___ Material for the task

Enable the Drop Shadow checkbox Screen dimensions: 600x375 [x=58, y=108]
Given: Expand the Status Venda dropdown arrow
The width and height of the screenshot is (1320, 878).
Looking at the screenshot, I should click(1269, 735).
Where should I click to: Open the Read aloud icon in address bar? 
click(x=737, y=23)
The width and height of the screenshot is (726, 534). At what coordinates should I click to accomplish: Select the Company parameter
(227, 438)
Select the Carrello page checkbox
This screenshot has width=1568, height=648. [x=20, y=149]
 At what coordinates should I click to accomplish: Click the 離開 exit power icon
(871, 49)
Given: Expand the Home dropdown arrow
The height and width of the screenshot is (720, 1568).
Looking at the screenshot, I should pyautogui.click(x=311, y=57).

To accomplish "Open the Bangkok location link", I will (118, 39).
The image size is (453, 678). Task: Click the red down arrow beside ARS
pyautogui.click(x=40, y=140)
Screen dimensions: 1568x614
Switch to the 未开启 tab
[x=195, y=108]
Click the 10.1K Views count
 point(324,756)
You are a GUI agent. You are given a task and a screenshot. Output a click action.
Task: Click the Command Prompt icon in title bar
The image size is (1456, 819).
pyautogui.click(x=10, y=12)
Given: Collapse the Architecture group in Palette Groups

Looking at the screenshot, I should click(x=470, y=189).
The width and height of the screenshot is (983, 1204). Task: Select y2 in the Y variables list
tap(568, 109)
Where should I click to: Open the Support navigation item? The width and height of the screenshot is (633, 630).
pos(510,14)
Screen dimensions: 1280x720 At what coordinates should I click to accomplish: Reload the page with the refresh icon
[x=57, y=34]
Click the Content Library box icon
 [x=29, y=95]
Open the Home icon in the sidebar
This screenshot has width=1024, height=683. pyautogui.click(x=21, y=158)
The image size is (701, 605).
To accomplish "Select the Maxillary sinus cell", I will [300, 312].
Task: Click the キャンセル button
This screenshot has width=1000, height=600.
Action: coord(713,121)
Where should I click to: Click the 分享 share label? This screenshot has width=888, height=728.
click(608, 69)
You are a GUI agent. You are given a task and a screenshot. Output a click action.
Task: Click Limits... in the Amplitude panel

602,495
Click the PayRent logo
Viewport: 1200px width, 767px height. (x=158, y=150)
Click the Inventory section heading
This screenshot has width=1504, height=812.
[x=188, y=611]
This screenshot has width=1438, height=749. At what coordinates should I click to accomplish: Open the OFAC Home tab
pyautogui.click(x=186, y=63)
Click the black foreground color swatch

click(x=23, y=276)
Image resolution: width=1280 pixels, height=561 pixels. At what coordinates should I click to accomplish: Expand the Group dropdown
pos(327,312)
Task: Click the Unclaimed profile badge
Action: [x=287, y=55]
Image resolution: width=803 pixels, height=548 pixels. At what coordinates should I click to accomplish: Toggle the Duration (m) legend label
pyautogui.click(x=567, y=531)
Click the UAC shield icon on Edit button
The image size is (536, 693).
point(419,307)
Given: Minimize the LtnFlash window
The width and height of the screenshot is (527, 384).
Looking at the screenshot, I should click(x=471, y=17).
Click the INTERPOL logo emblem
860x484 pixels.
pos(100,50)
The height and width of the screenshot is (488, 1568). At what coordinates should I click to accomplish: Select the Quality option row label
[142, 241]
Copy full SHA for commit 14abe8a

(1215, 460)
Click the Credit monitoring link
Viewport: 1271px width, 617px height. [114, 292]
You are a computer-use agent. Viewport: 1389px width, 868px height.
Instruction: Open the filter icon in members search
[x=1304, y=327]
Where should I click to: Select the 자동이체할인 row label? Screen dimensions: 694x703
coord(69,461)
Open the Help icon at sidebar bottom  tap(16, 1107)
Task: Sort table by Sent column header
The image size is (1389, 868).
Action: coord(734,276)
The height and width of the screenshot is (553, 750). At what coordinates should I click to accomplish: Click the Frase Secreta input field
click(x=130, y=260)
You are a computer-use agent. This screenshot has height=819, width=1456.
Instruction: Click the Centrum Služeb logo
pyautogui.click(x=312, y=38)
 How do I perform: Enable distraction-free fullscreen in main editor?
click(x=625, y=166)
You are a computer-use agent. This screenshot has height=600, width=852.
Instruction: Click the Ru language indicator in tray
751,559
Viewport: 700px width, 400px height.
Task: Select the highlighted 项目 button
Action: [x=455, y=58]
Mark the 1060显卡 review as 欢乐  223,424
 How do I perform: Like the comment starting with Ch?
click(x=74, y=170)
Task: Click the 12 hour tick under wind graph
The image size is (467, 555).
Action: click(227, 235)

______

*Task brief*: From the records above, show each line that contains the word "agent".

*Exercise solution*:
You are a GUI agent. You are given a task and a screenshot. Output a click action.
You are a GUI agent. You are given a task and a screenshot. Output a click action.
You are a computer-use agent. Viewport: 1389px width, 868px height.
You are a computer-use agent. This screenshot has height=819, width=1456.
You are a computer-use agent. This screenshot has height=600, width=852.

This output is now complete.